Others can drop as low as 40% accuracy, but as we learn with time we can streamline what to look for, variances, and document them, and the net results is that finding locations weak to XSS in over 600 hosts better than any "scanner" isn't that hard.

@pdp -- DOM-based XSS: Um, we do this fairly well with WhiteHat Sentinel. We, like all the scanners, have a "DOM-based parser" as well as static analysis, but we have some tricks in automation, with humans added, that allow us to find this.

@hong -- Attribute-based XSS. Done. Solved.
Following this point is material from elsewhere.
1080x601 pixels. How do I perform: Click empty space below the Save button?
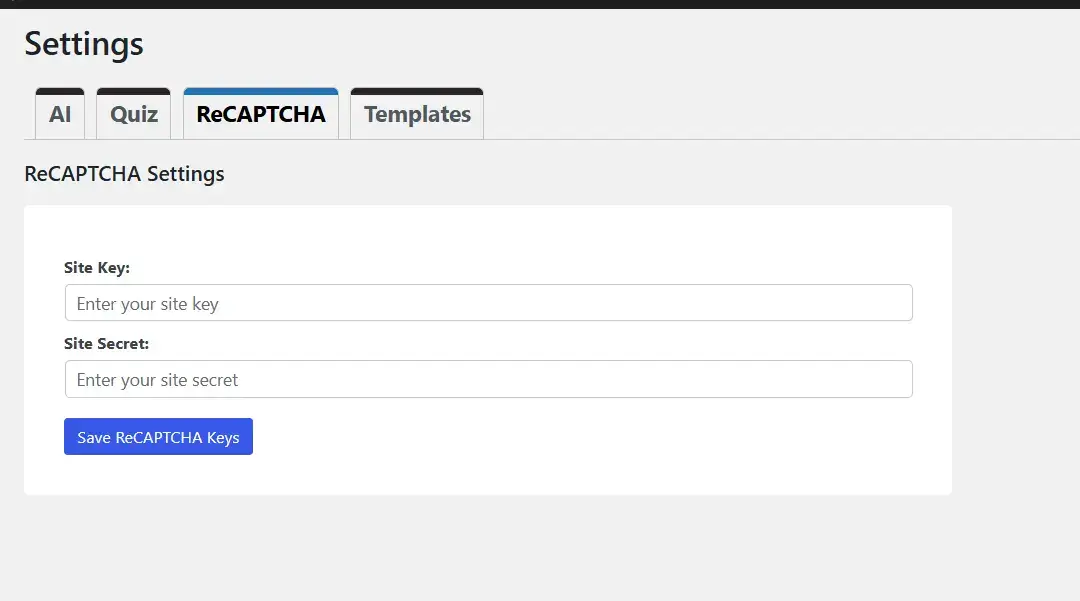coord(158,475)
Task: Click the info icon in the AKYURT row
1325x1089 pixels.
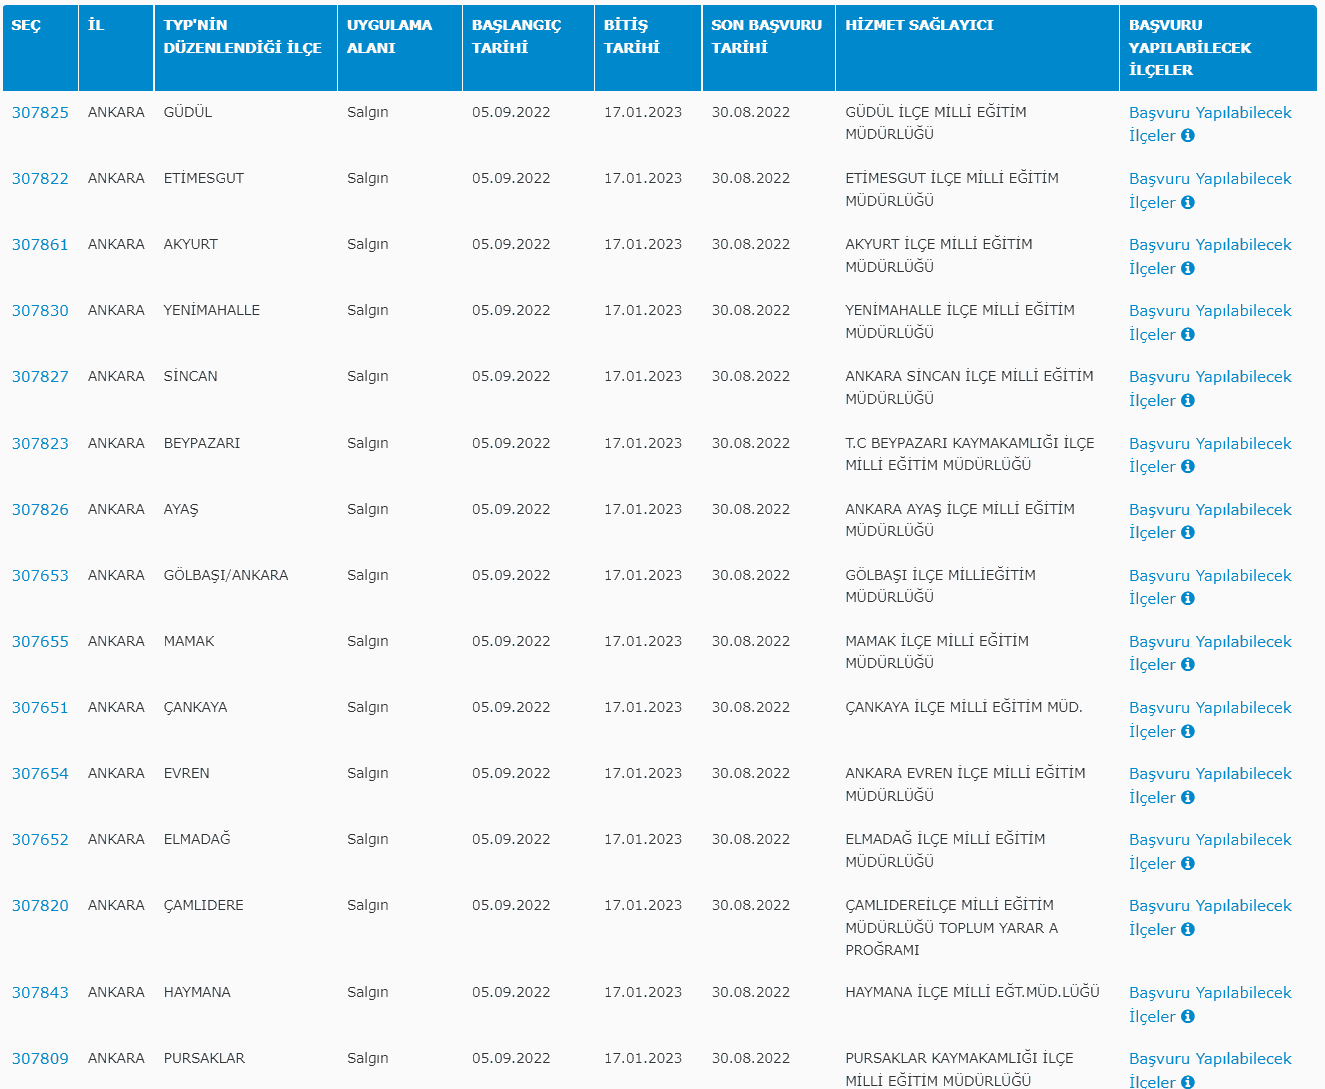Action: pyautogui.click(x=1187, y=268)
Sentinel scanner, above.

Took a while though.

@GOS blog -- You realize the whole XSS problem isn't just a "javascript injection problem"? There's many other ways to find this, not to mention you have livescript, actionscript, mocha, vbscript, and good old HTML that presents issues.

Take the image source tag -- the majority of modern browsers will not execute js directly in the src= tag, nor using the js embedded-as-an-image trick. Older IE, Opera, and some moz versions.

Here's a handful of simple examples:

I'm curious if Google has a "protect our top browsers" or "protect all browsers" stance?

Arian said...

@GOS blog -- re: recommendations, also one more BIG thing:

Converting CRLF to \r\n can be really dangerous depending on when, where, and how it's done.

In many, many applicatons folks do this wrong and you wind up with exploitable applications because \r\n lands somewhere in the headers, most commonly URI data, like a name-value pair, passed in the Location Header on a 302 redirect, but sometimes in a cookie with user-supplied value as well.

This can give you full control of the HTTP Response, in addition to opening up some dangerous cache-poisoning attacks that are very hard to detect and measure.


crazy.frog said...

what about url encoded attacks? u have not covered tht :-p

Haitham said...

excuse me......
but am i the only one who is ennoyed from this eye test every time i want to search something on google??
anyway if the way stays like this, i'm sure not only me, a lot of google users would transfer to yahoo or others. Because it is ennoying

Ron said...
This comment has been removed by a blog administrator.
Computer Guy said...

To make automatic test for WEB site vulnerabilities I use CyD NET Utilities. The latest version has a new testing engine. Sometimes the program make mistakes but work fine and fast.